Lawyers for McIntosh argued that the twice-married pilot, who had a Range Rover and a Maserati, was guilty of the lesser offence of manslaughter.
McIntosh, who was born in Bradford and grew up on the Isle of Wight, will be sentenced on Thursday.
In a statement, Patricia's family, said: "We'd like to thank the police and Crown Prosecution Service for their professionalism and determination to get the right outcome for Patricia.
"We still don't understand and accept how or why this happened and why he has put us through a trial; he had the choice to do the right thing and plead guilty.
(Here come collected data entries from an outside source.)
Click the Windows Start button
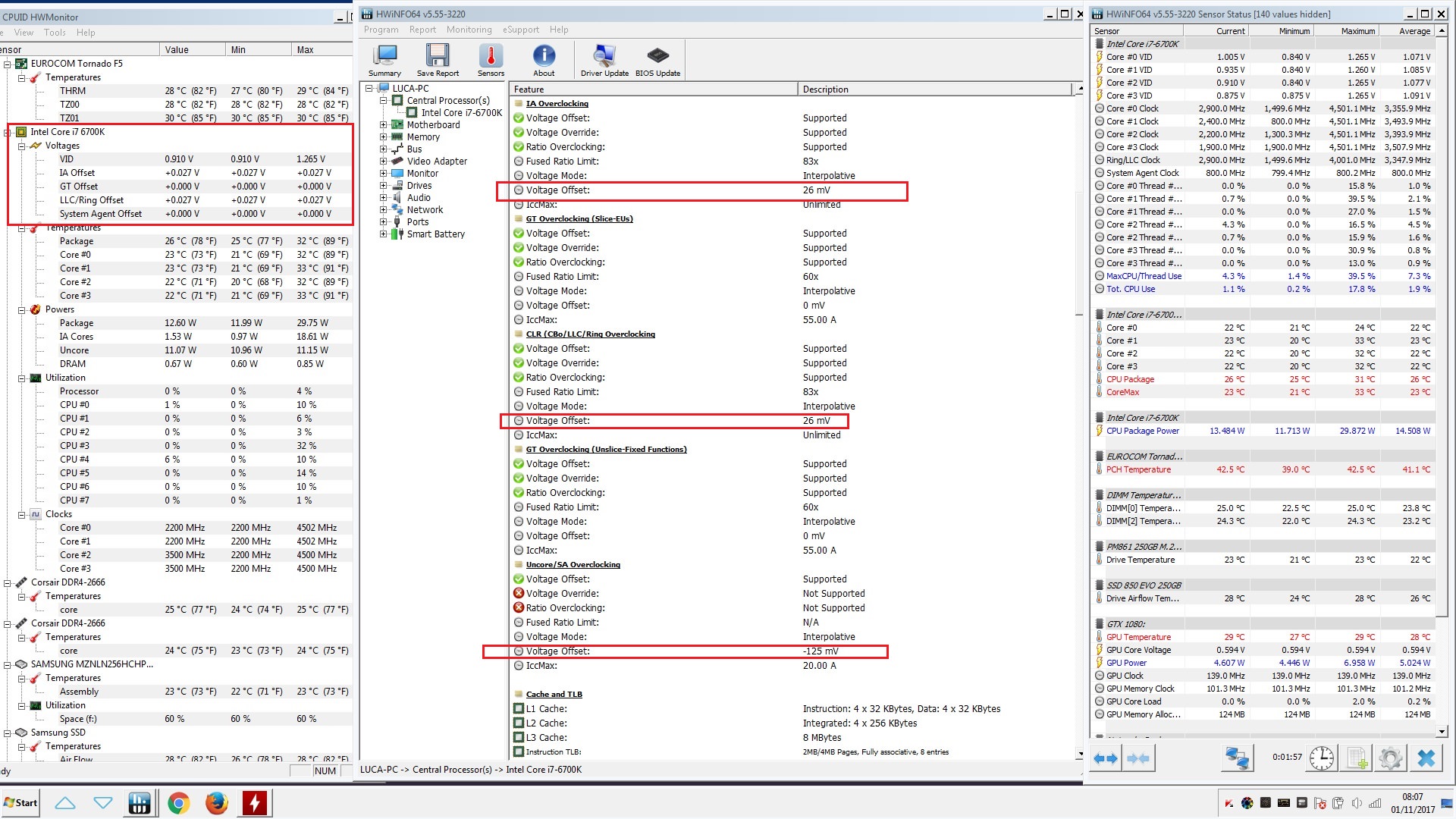 coord(20,803)
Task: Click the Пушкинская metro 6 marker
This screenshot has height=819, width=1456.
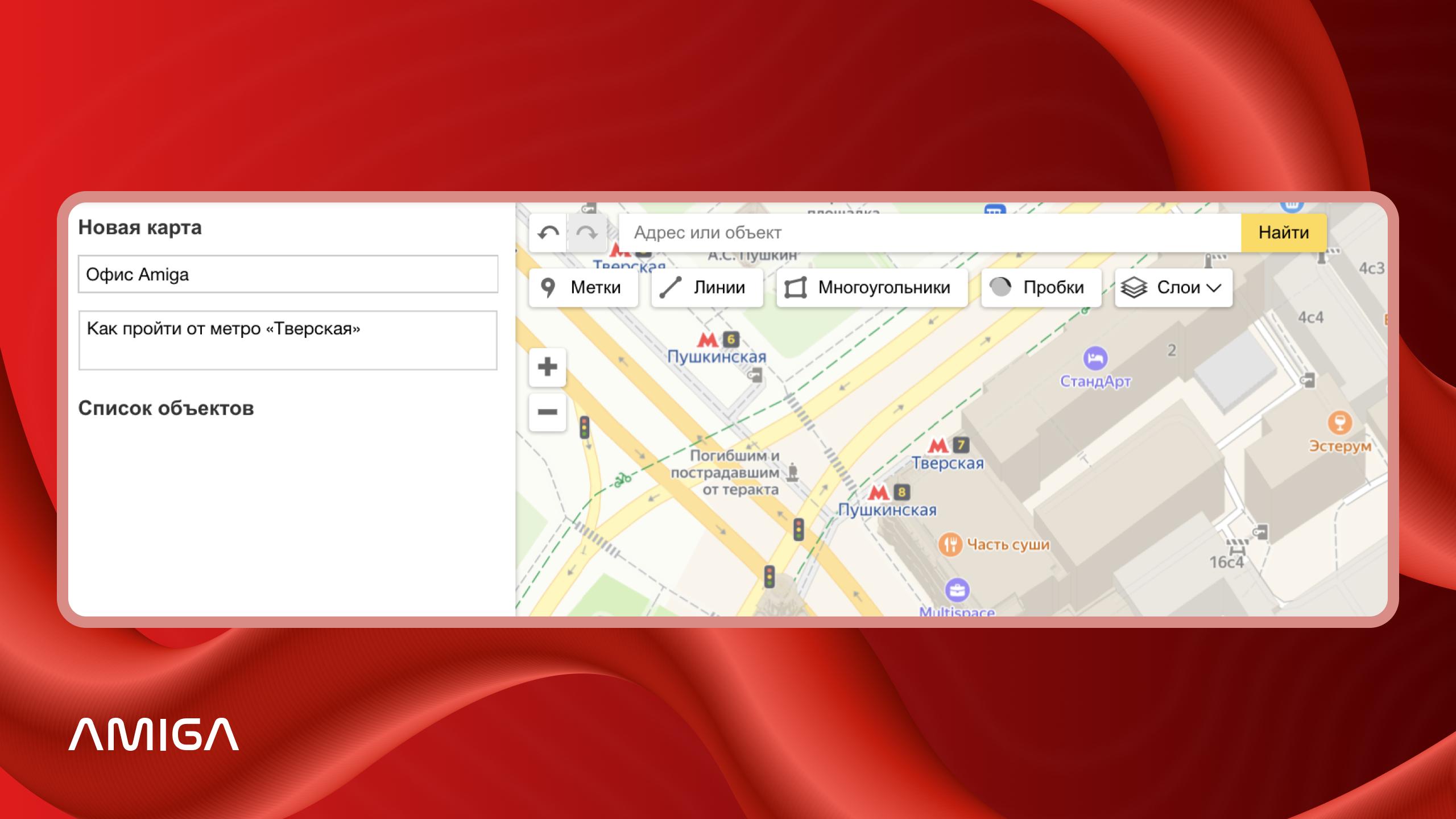Action: click(708, 340)
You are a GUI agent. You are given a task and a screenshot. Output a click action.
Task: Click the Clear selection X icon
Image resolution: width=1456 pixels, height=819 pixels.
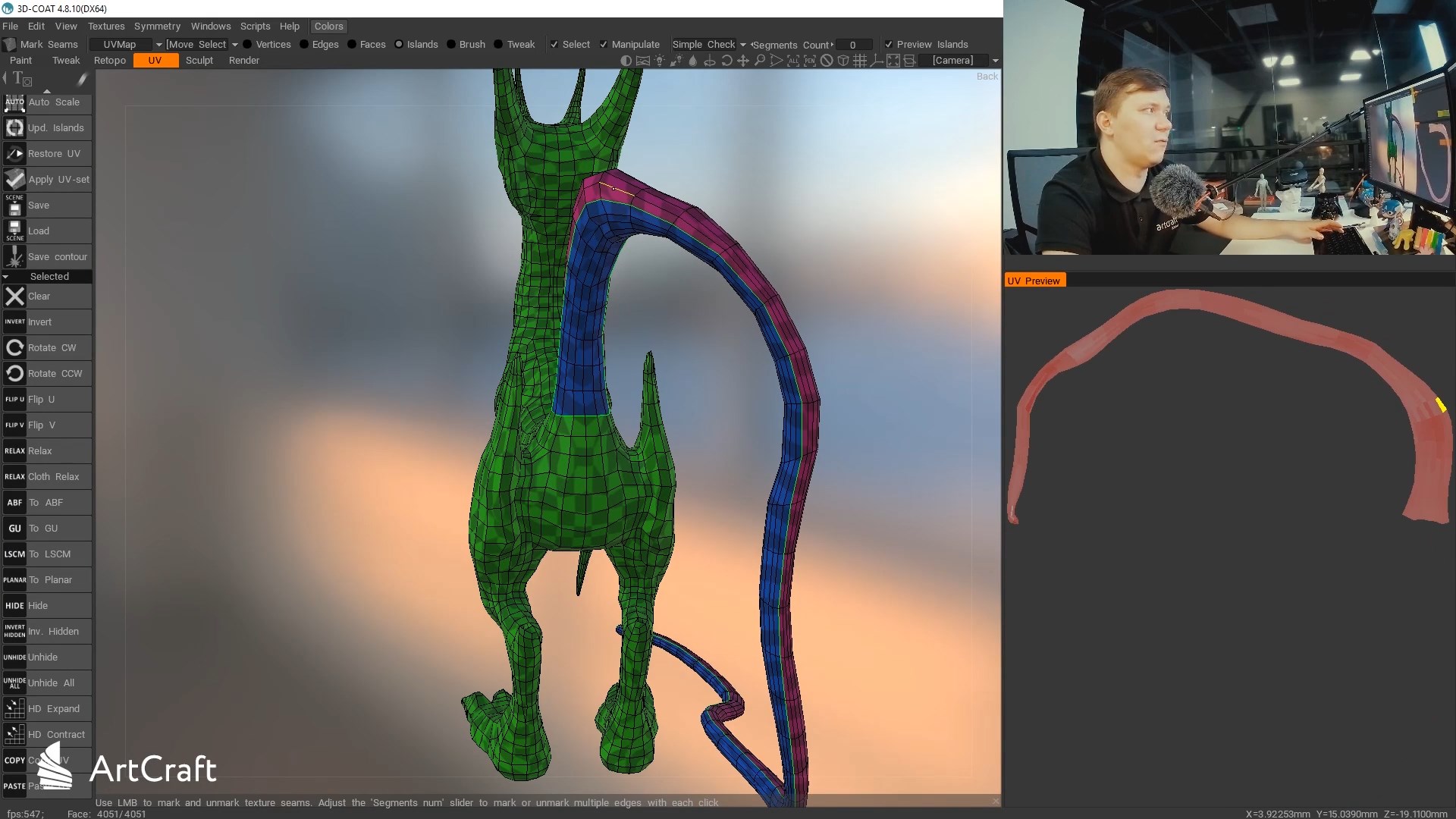point(14,297)
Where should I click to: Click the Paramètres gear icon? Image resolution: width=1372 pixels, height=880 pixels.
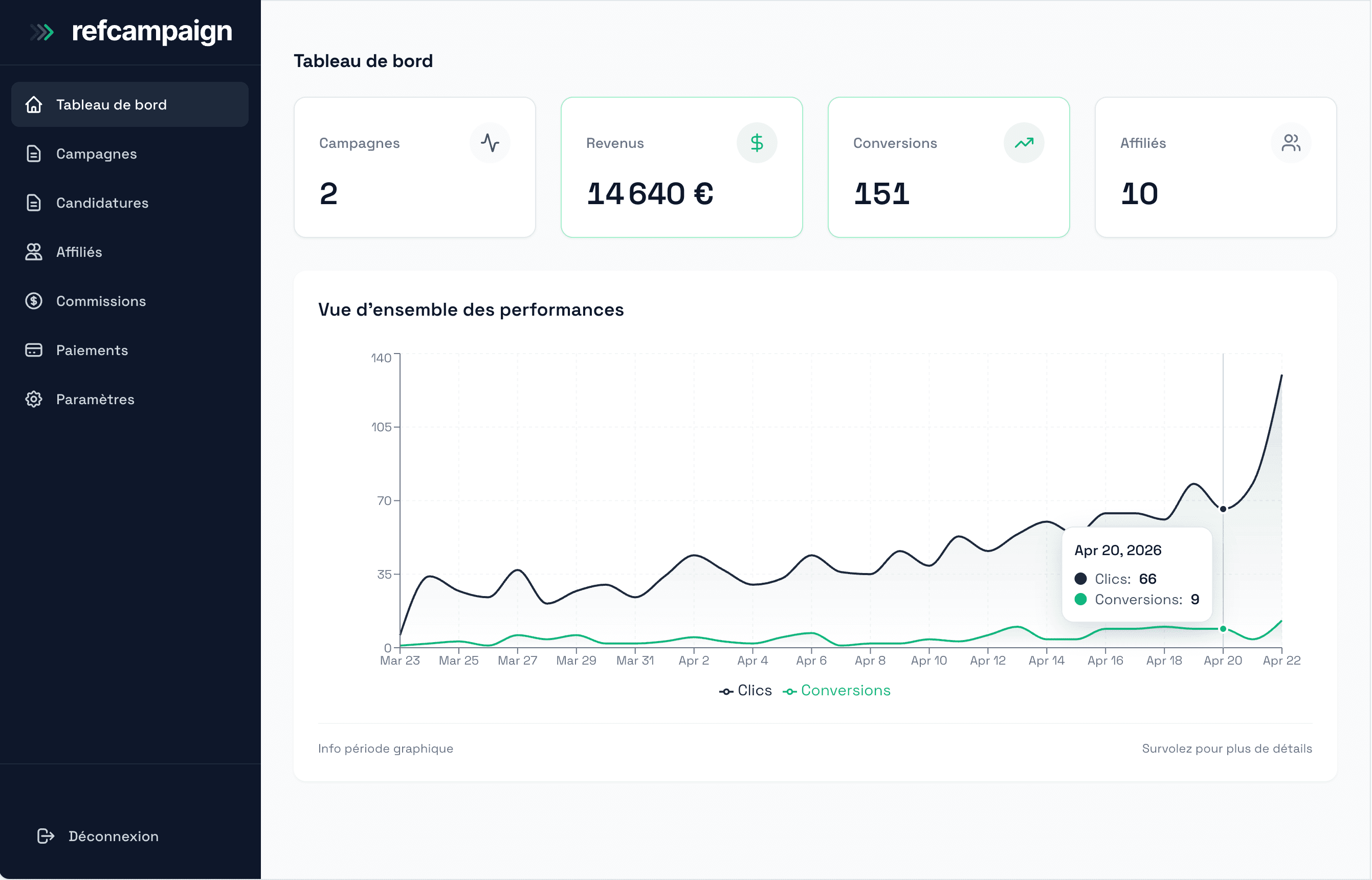(x=34, y=400)
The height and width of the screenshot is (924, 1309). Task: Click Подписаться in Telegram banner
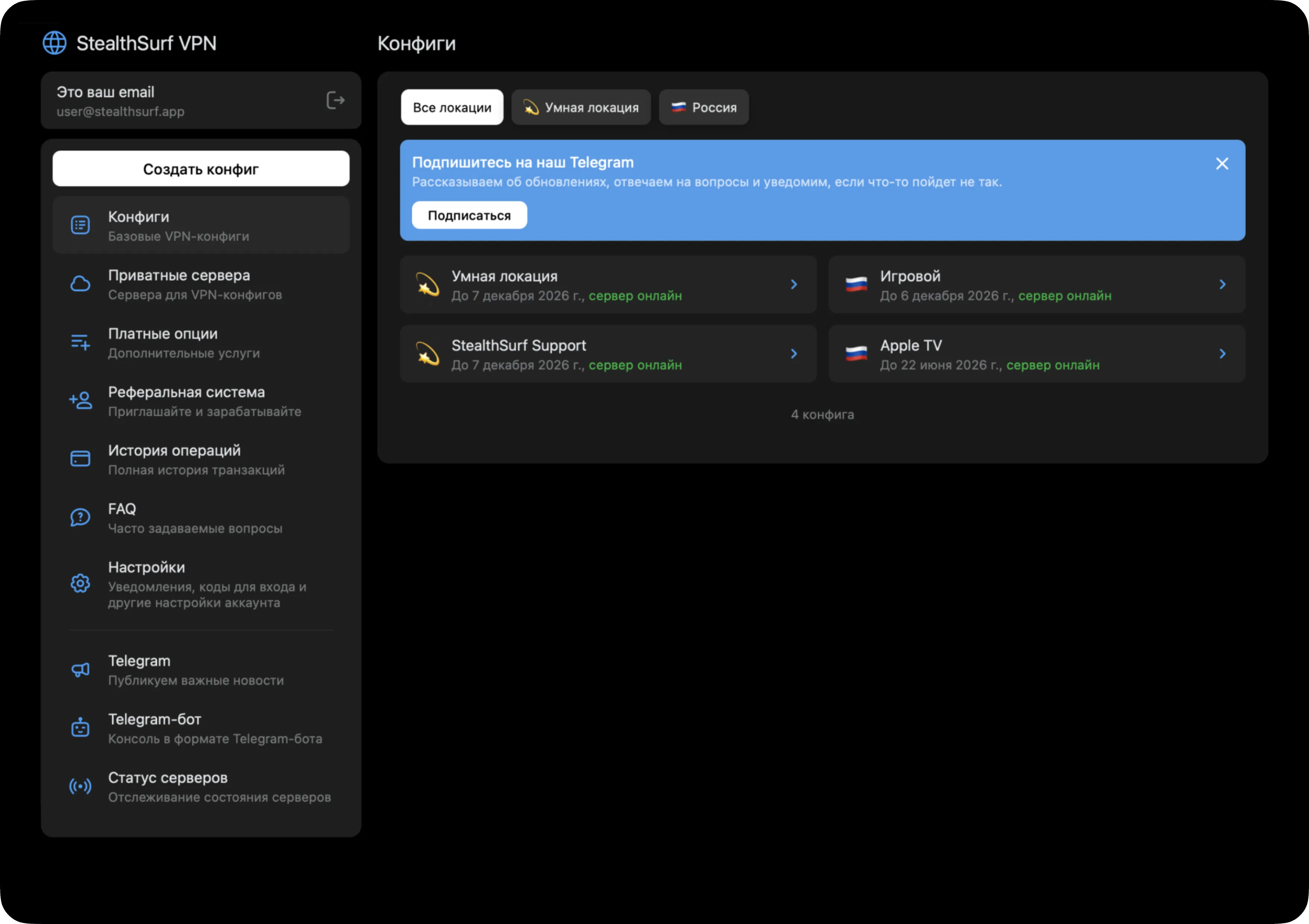469,216
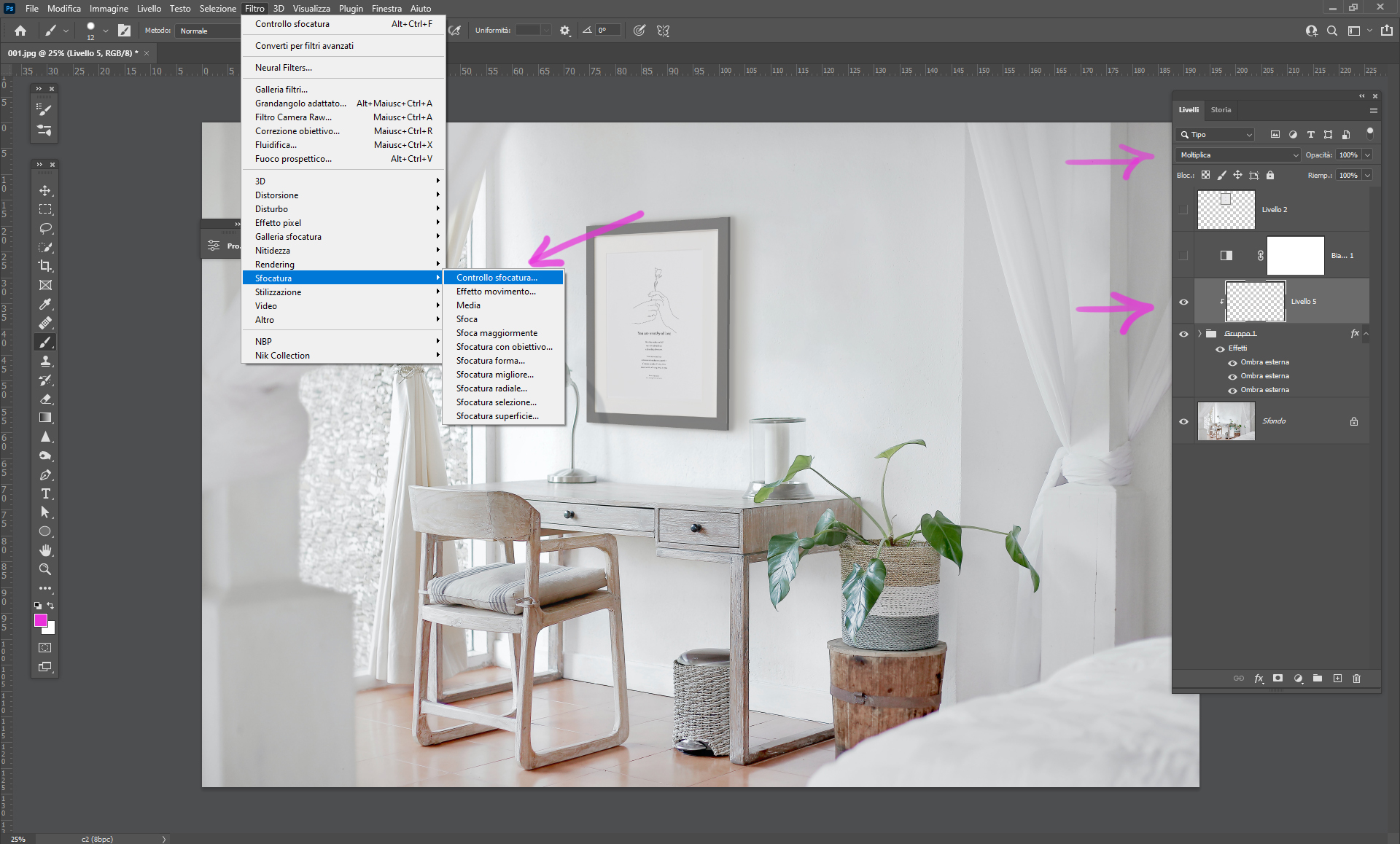Select the Lasso tool

[45, 228]
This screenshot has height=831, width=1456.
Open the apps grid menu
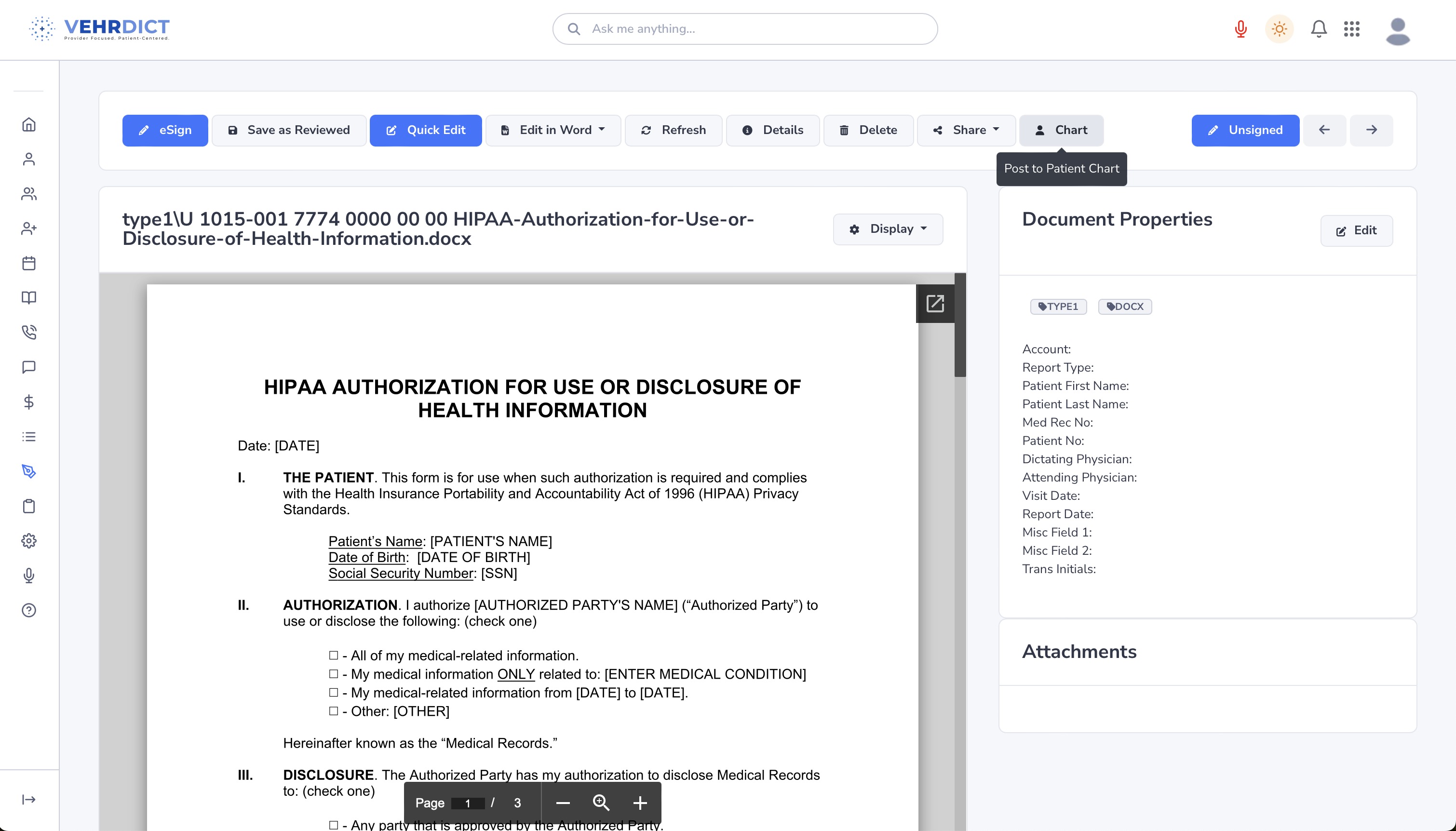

He has shown no remorse.
"No sentence is long enough and no sentence will bring her back. We will continue to go on with our lives and make her proud, as we were of her. She is always with us."
Following the verdict, Detective Sergeant Gareth Unett of Warwickshire Police said: "Andrew McIntosh claimed he didn't know what he was doing and that he was not culpable for his actions. However, the jury saw him for what he is, a violent manipulative man. Following their separation, he had the arrogance to believe he could continue to control Patricia.
"This wasn't a moment of madness, this was a ferocious and sustained attack that left Patricia with multiple injuries to her head and body.
"It is clear no punishment can put right the pain Andrew McIntosh has caused them."